Meet the Artist: Nicole Welch
When: Monday 16 October, 11.00am - 12.00pm
Where: MAMA, 546 Dean Street, Albury
Nicole Welch will talk about her critically acclaimed work Wildēorness Body which reflects the inherent loss and uncertainty that we now face for the natural environment, while simultaneously being a personal acknowledgement of the artist embracing her mortality and the wolf (lupus) that inhabits her body and world. Welch will comment ton the significance of the 1880’s chantilly lace mourning shawl she wears in the work, the symbolism of the mirror and the process she undertook to make the endurance piece the is the Wildēorness Body. Wildēorness (Old English) – a land inhabited only by wild animals.
Welch spent several weeks at BigCi artist residency near the Wollemi National Park where she researched and created work for this exhibit.
About the Artist
Nicole Welch’s artistic process involves traversing through areas of bushland, where she locates historically and environmentally significant landscapes to create compositions using large-scale projectors, generators, spotlights and research-inspired objects.

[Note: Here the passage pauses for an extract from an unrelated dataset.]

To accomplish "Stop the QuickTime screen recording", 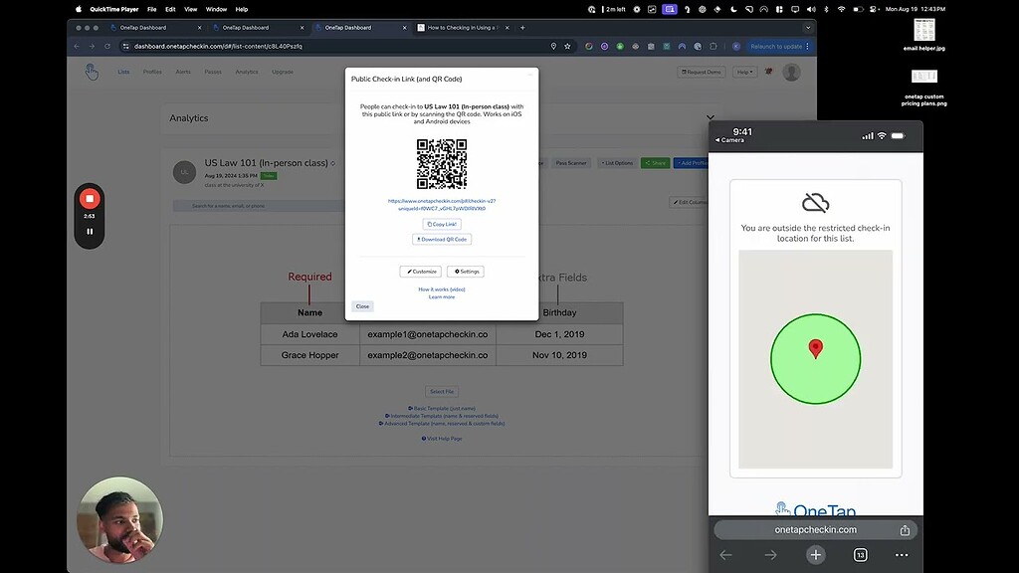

Installations are enacted and recorded in situ, resulting in a truly incongruous image that records in real time both past and present ideologies.
Welch’s most recent body of work Wildēorness Land is an ambitious, monumental cinematic exhibition combining installation, photography and moving image that investigates the Blue Mountains wilderness from a historical, cultural and ecological viewpoint. The exhibition draws upon archival records that illuminate early European’s romantic notions of Australian wilderness juxtaposed with contemporary ideas and concerns that reflect the inherent loss and uncertainty we now face for our natural environment. She spent several weeks at BigCi artist residency near the Wollemi National Park where she researched and created works for this exhibition.

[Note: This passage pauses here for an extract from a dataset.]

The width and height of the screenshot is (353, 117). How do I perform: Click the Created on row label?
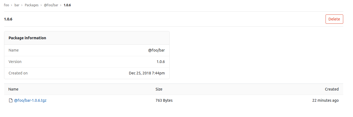pos(18,73)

Welch has been invited to show numerous exhibitions in a solo capacity; including exhibitions at MAY SPACE/Brenda May Gallery (2017, 2015, 2014, 2013), Blue Mountains Cultural Centre (2017), Murray Art Museum Albury (2015), Bathurst Regional Art Gallery (2016, 2012, 2007), the University of Wollongong (2008) and the Canberra School of Art (1998). Welch’s 2015 series responded to the eastern interior of Australia, geographically stretching between Bathurst and Albury. The resulting works were shown in both locations, as well as Brenda May Gallery. A small selection of these works was also presented at Sydney Contemporary in September of 2015. Welch’s exhibition Apparitions (2014) progressed her conceptual and technical ideas exceptionally, seeing works enter the collections of Artbank, Bathurst Regional Art Gallery and a major corporate collection, as well as being named a finalist in the Kennedy Prize. Welch’s works are also in the collections of Murray Art Museum Albury, Parliament House Art Collection Canberra, Macquarie Group, Canberra School of Art (ANU), Harris Farm Market’s Collection and the National Library of Australia, among others.

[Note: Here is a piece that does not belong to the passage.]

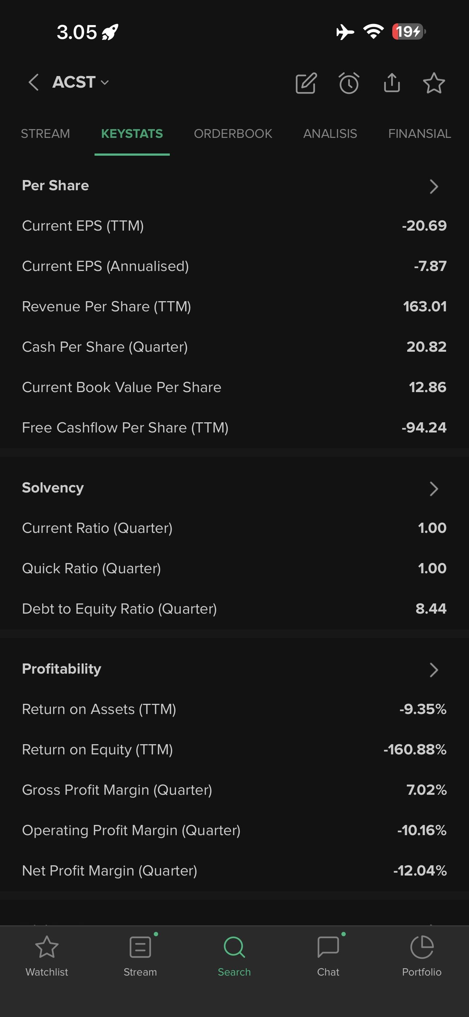Screen dimensions: 469x1017
Task: Expand the Per Share section chevron
Action: pyautogui.click(x=434, y=186)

As Welch creates location inspired work, it lends itself to immersive residencies and site-related projects. This has led to her completing residencies at Bilpin international ground for Creative initiatives (2016) and Hill End (2014, 2010), as well as multiple commissions, including a large-scale piece for the Blue Mountains Cultural Centre (2013). Welch has also won the Windmill Trust Scholarship (2011), the Harris Farm Markets Acquisitive Art Award (2010), the Studio One Residency Award (1998), the Megalo Access Residency Award (1998) and the Chamberlains Law Firm Acquisition Award (1998).